- [WHAT TO DO]: Which lines in the items below contain the word "perform"? Gather each of those lines and copy it out in full.

- [EXTRACTED DATA]:
########################################

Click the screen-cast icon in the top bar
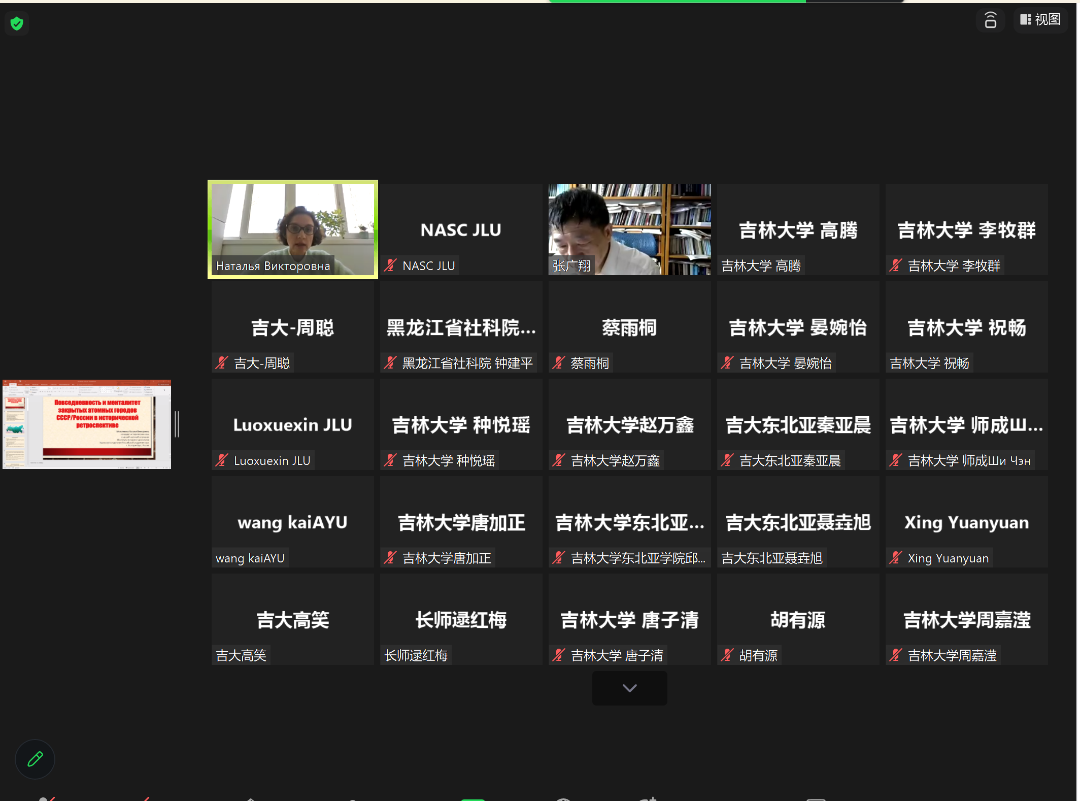This screenshot has width=1080, height=801. 990,19
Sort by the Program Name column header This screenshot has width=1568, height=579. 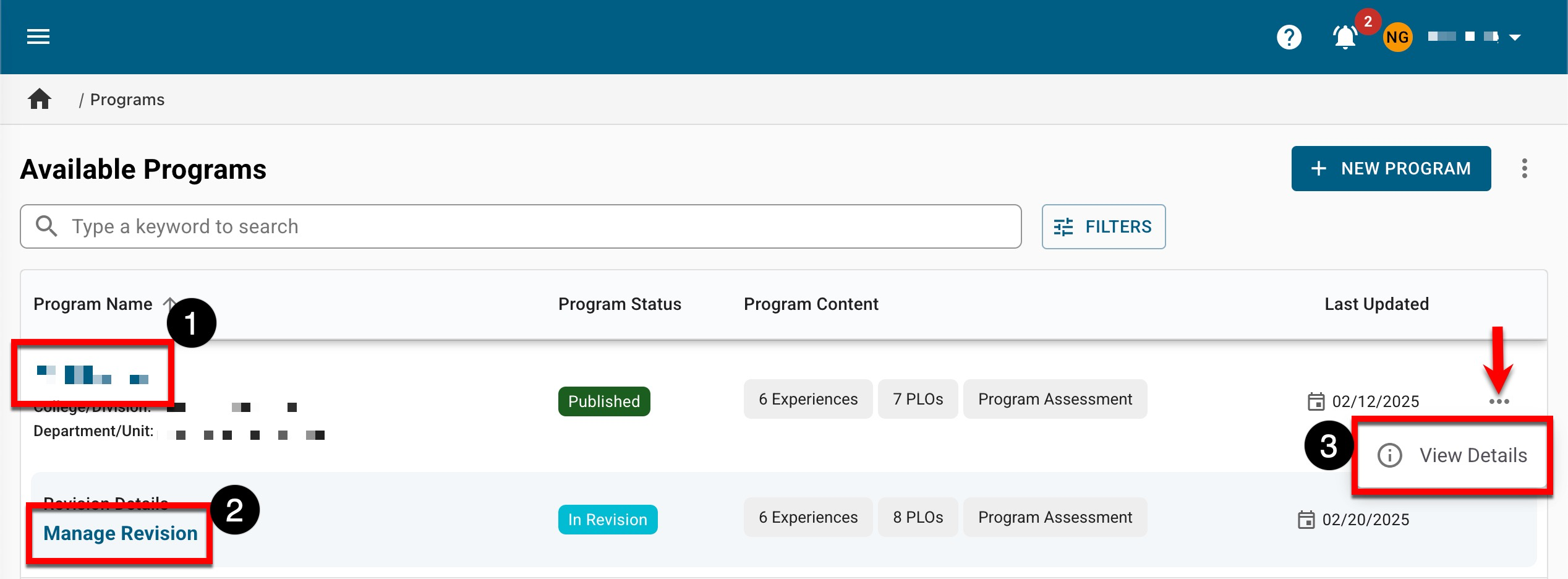coord(93,304)
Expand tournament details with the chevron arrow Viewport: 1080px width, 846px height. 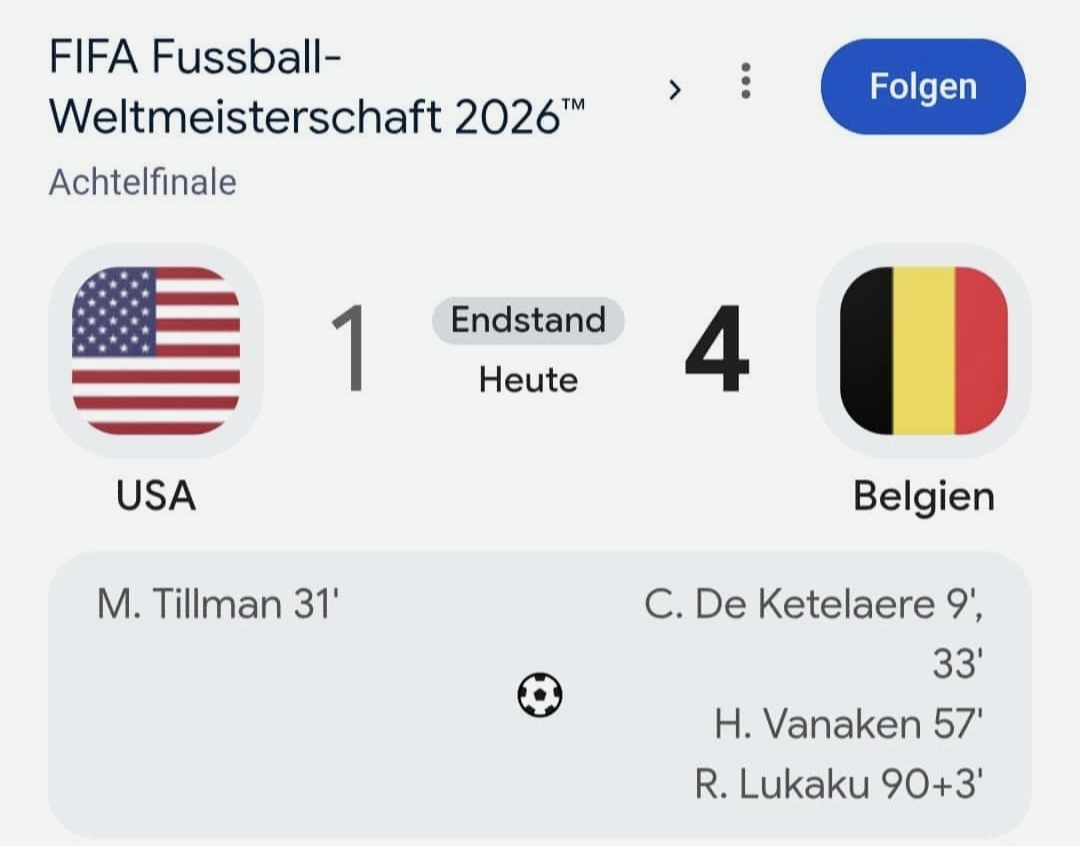tap(675, 90)
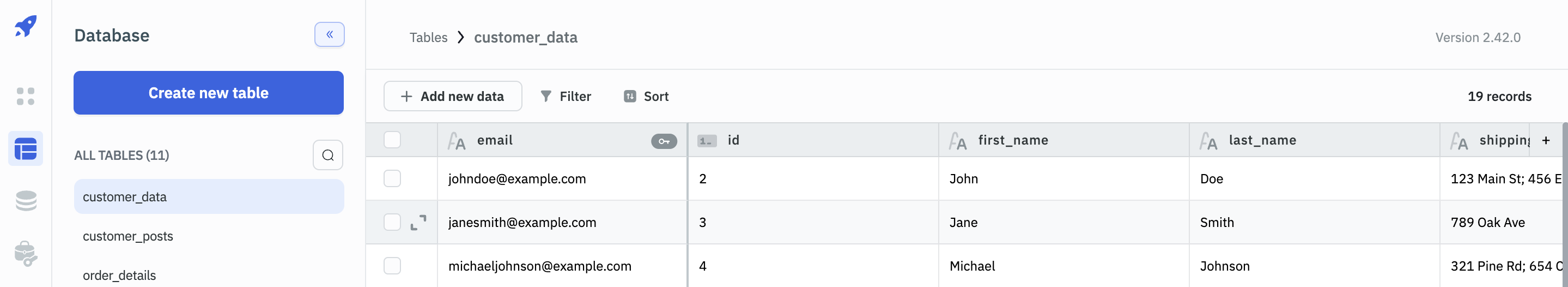Screen dimensions: 1568x287
Task: Open the apps dashboard grid icon
Action: pos(26,96)
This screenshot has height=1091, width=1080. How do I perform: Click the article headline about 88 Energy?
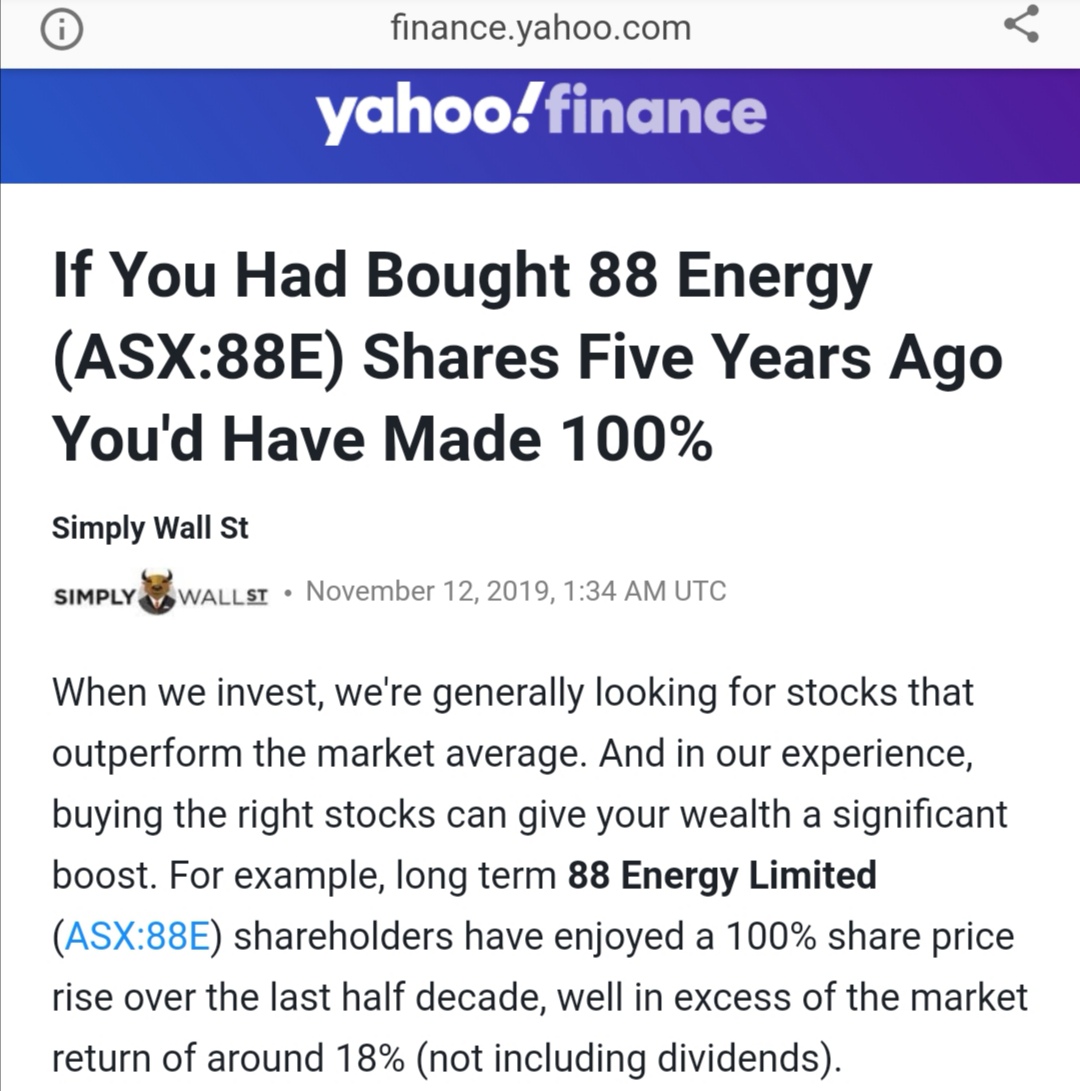[526, 357]
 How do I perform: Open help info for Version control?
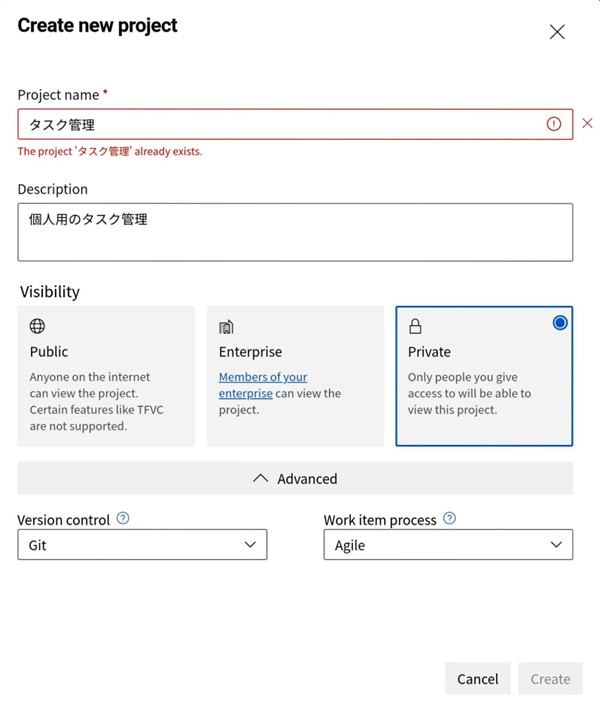point(123,519)
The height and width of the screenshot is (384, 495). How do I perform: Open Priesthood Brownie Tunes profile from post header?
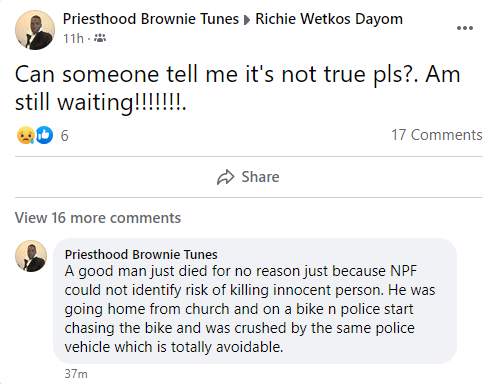pyautogui.click(x=151, y=19)
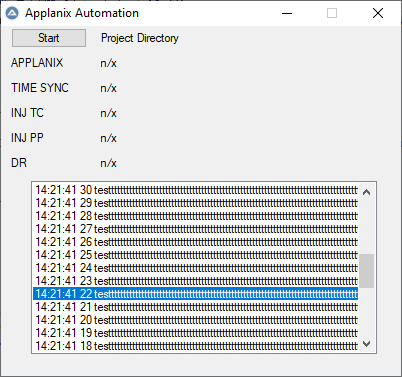Select the log entry numbered 24
This screenshot has height=377, width=402.
click(195, 268)
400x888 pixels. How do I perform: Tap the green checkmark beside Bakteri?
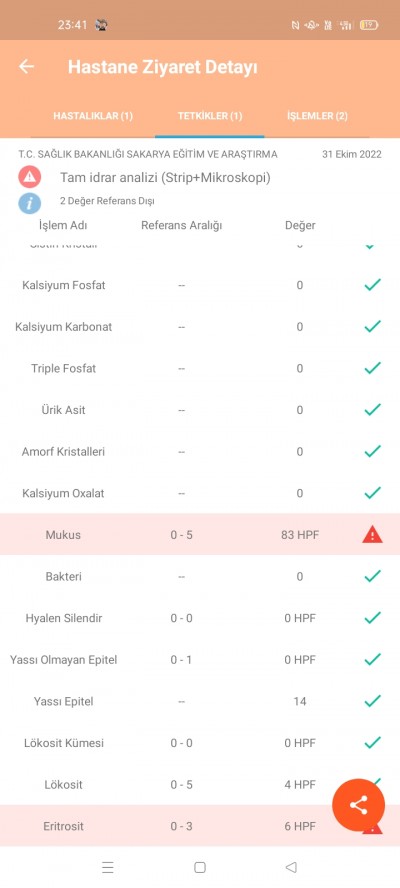click(x=372, y=576)
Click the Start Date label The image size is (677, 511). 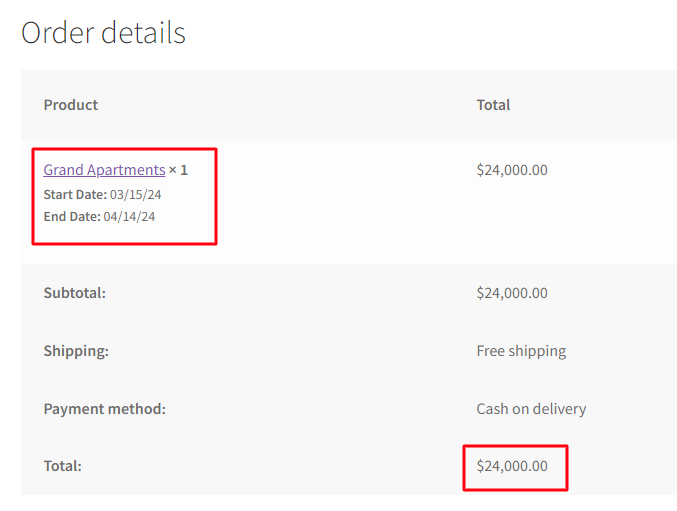click(75, 195)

########################################

- [PROBLEM SOLUTION]:
This screenshot has height=1091, width=1080. How do I perform: Click the article headline about 88 Energy?
 How do I perform: Open help info for Version control?
The height and width of the screenshot is (384, 495). How do I perform: Open Priesthood Brownie Tunes profile from post header?
400x888 pixels. How do I perform: Tap the green checkmark beside Bakteri?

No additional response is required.